Start of Block

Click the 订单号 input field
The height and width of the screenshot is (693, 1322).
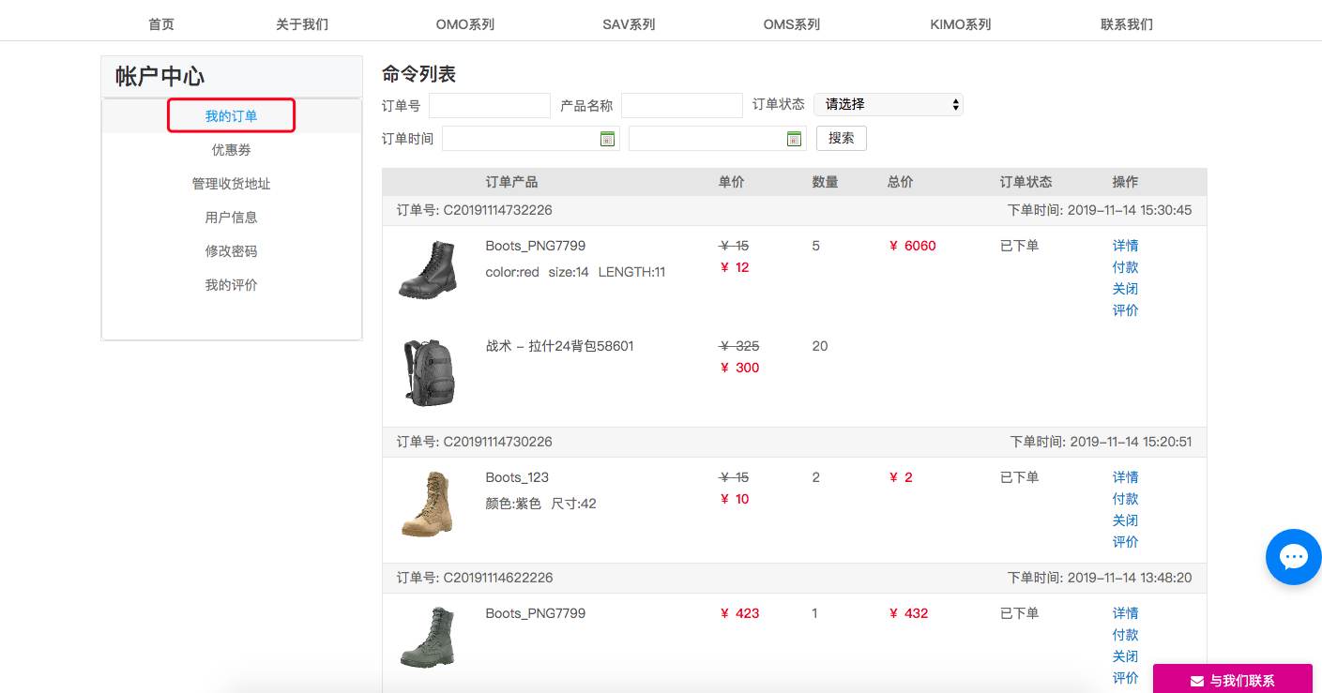[489, 104]
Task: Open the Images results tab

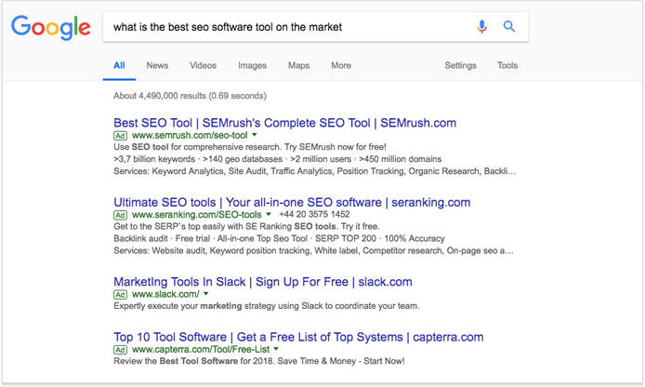Action: tap(252, 65)
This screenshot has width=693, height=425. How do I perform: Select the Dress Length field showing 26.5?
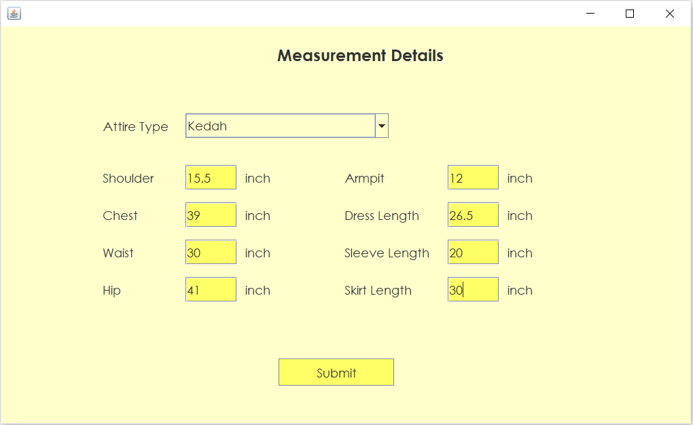(x=473, y=215)
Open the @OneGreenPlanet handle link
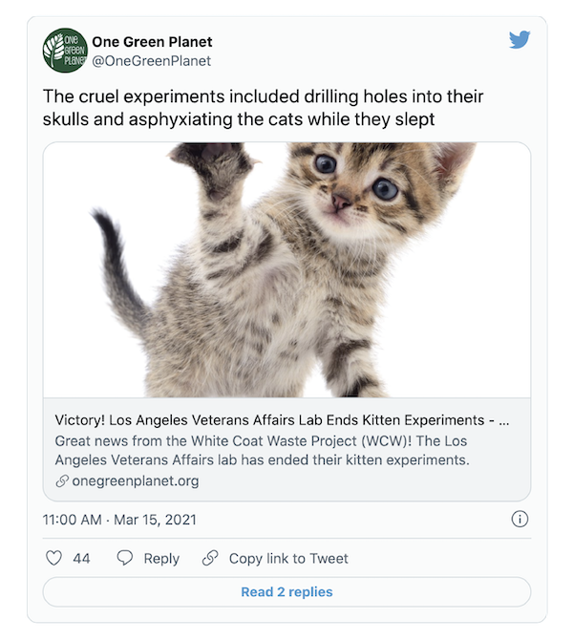Screen dimensions: 573x640 click(151, 61)
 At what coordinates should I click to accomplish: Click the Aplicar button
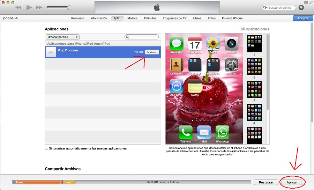click(292, 182)
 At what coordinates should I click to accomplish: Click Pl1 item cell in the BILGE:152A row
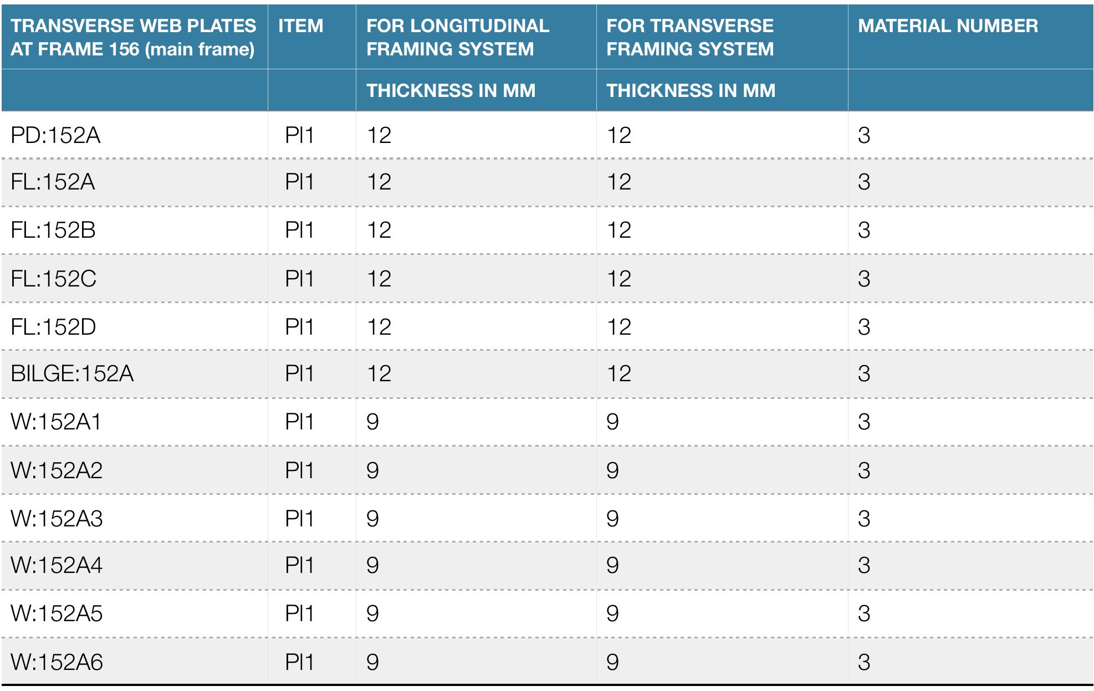point(299,373)
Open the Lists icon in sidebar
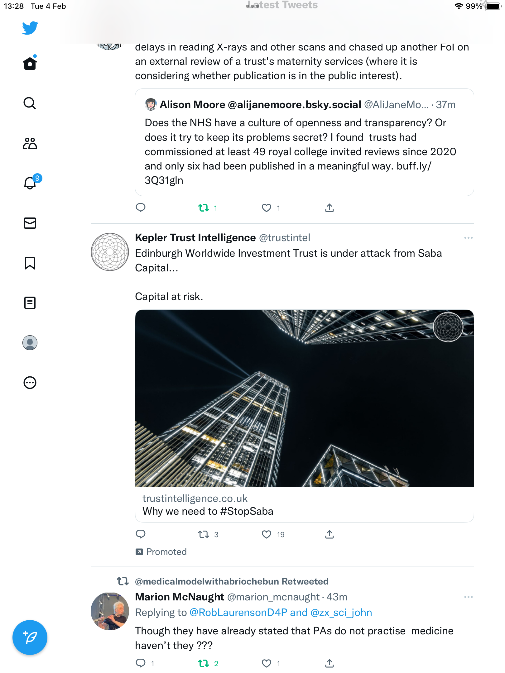Viewport: 505px width, 673px height. 30,303
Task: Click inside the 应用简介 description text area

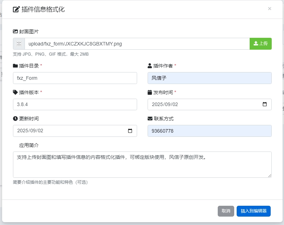Action: (x=142, y=164)
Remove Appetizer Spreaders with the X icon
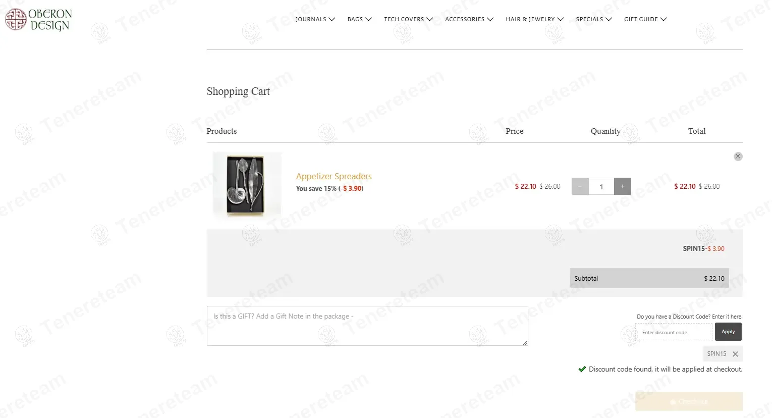Image resolution: width=772 pixels, height=418 pixels. 738,156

End of Block

_Exercise instructions:_ Transcribe the span of lines that runs from the line with "This screenshot has" to the end of the data, both ends included, exactly, with nothing else and no pictures.

_Task result:_
This screenshot has width=693, height=425. How do I perform: Select the Dress Length field showing 26.5?
(x=473, y=215)
Open the @OneGreenPlanet handle link
Screen dimensions: 573x640 click(151, 61)
 At what coordinates should I click to accomplish: Click the Aplicar button
click(292, 182)
 At what coordinates should I click to accomplish: Click Pl1 item cell in the BILGE:152A row
point(299,373)
Open the Lists icon in sidebar
Viewport: 505px width, 673px height. 30,303
Task: Click inside the 应用简介 description text area

Action: (x=142, y=164)
Remove Appetizer Spreaders with the X icon
Image resolution: width=772 pixels, height=418 pixels. 738,156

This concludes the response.